• TEXT FOR ANALYSIS
------------------------------------------------

Two Ph.D. candidates balance full-time work with a rigorous course of study.
by Ela Schwartz
Damyn Kelly ’83, J.D., and Kristina Monti, M.S.W., are two very different Ph.D. candidates. Ms. Monti took a straight path from undergraduate studies to graduate school to professional social worker. Mr. Kelly traveled a more circuitous route, going from law to politics to human services. They decided to pursue social work’s highest academic degree—not to add prestigious letters after their names, but out of a passion for knowledge and the desire to improve lives and advance the field of social work. They both found a home in Adelphi’s Ph.D. program, which allows them to balance their full-time jobs and personal lives with a rigorous course of study.
Kristina Monti: From M.S.W. to Ph.D.
“I feel like I was always on track to become a social worker,” Ms. Monti said, explaining that since childhood she has possessed an “inherent curiosity about human behavior and the desire to help people.” After graduating in 2000 with a B.S. in Anthropology, she was encouraged to continue on to her M.S.W., which she obtained in 2002.
Ms. Monti then spent the next 12 years at institutions such as Beth Israel Medical Center and Albert Einstein College of Medicine, working with clients who struggle with mental illness and substance abuse, an experience she characterizes as one that can be “demanding but also rewarding.” She is currently a program and quality improvement manager for Continuum Health Home Network at St. Luke’s Roosevelt Hospital Center.
“After having practiced in the field, I became interested in research and how it influences policy and the way we practice,” she continued. Getting her Ph.D. in Social Work, she said, “offers the ability to advocate for change in terms of services delivered to clients.”

------------------------------------------------

• EXTRACTED MATERIAL
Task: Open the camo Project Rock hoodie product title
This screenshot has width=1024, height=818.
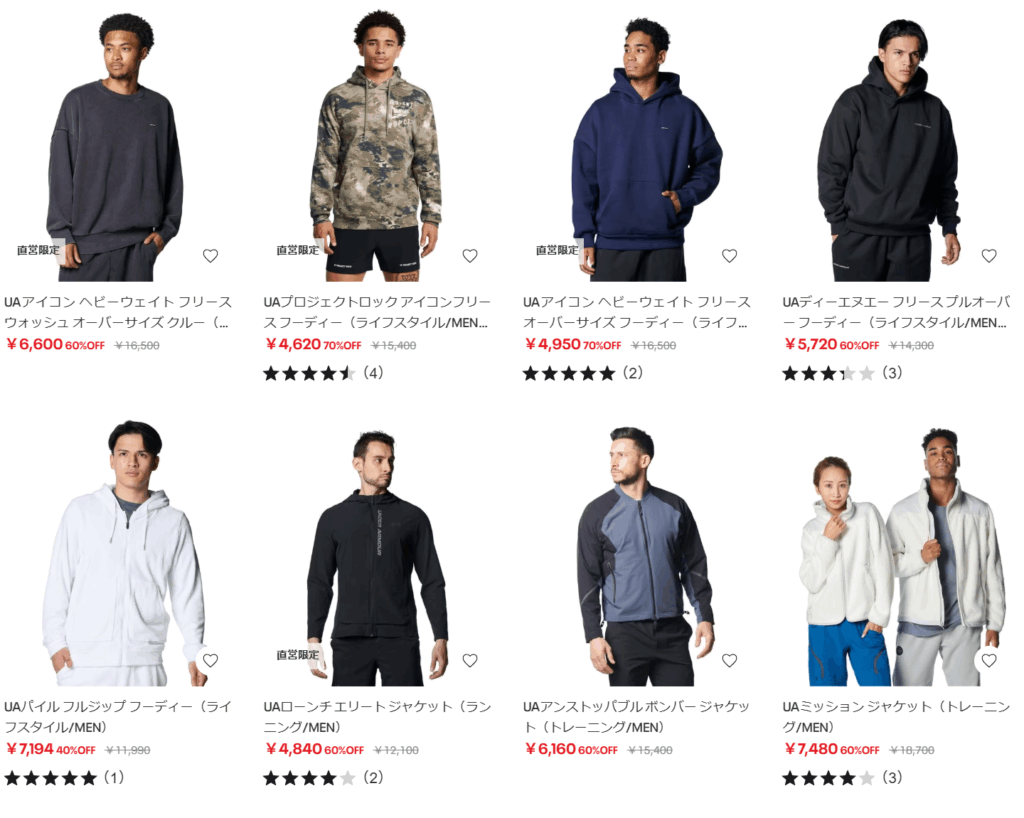Action: 377,312
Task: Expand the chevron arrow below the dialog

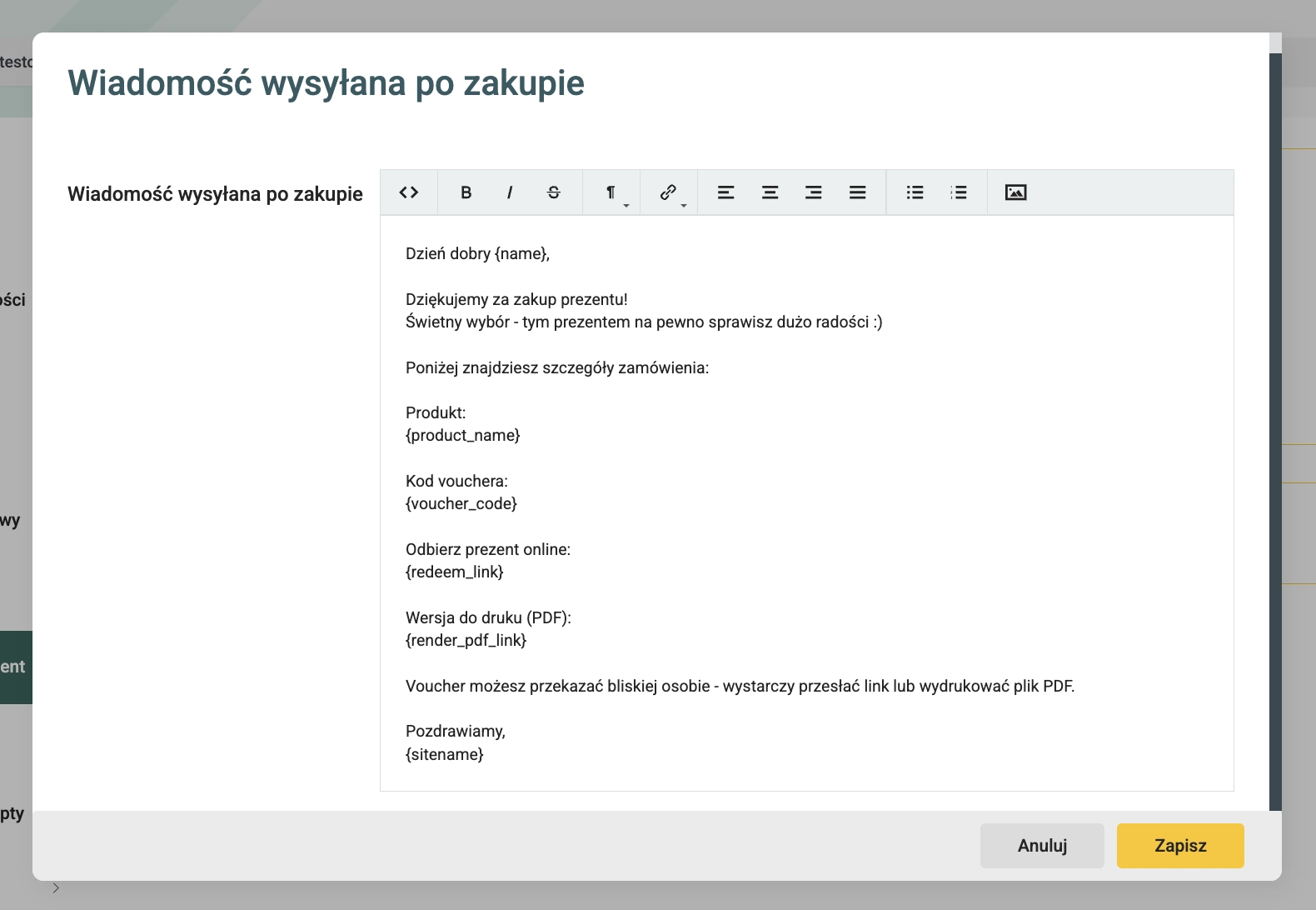Action: [56, 888]
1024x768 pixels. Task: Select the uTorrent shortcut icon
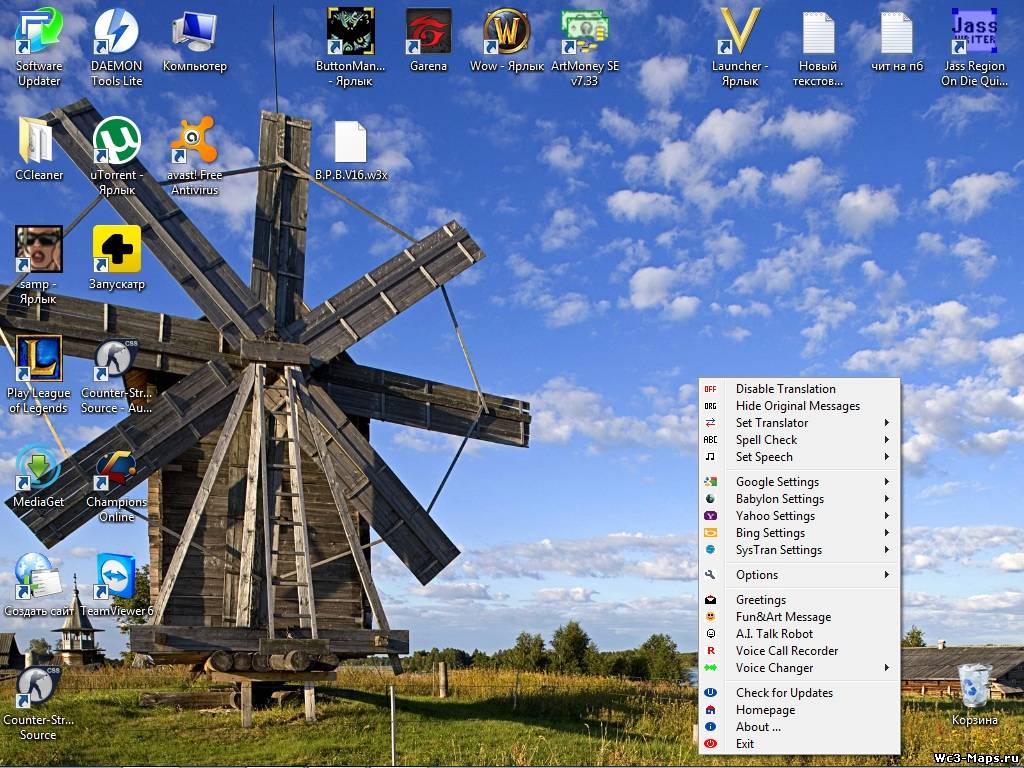pyautogui.click(x=117, y=141)
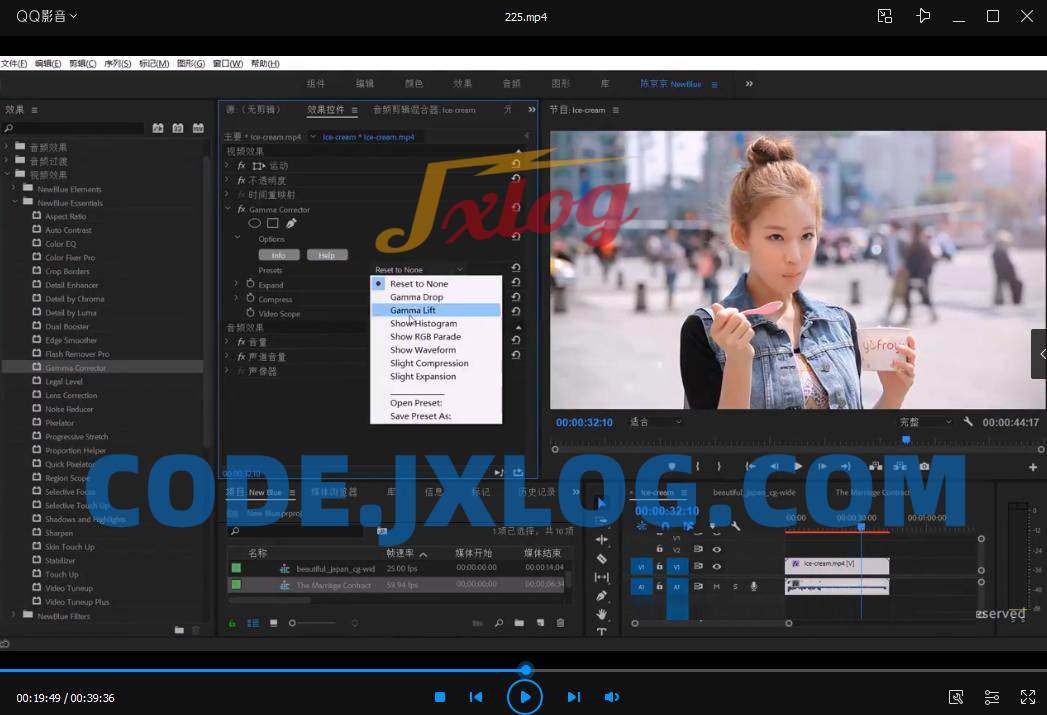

------------------------------------------------

• WHAT TO WORK ON
Could you carry on with the profile of the two social work Ph.D. candidates, picking up after its final sentence? You won't need the rows for this.

• RESPONSE TO THE TASK
She decided to attend Adelphi after hearing about the program’s “supportive, friendly environment.” She said she now agrees with the assessment, finding the faculty to be “very supportive. They encourage me to continue to challenge myself, think critically and explore my ideas. I am benefiting from the enormous amount of wisdom I’ve received from my professors. They’re so knowledgeable—I’m in awe of all the work they’ve already done.”
Ms. Monti was able to join their ranks as an adjunct professor. When the School of Social Work was looking for an instructor for its graduate-level course, Social Work Practice in the Prevention and Treatment of Substance Abuse, “I said, that’s what I do every day! I was happy to give back to Adelphi and feel it’s a win-win situation, like I’m contributing to the field in some way.”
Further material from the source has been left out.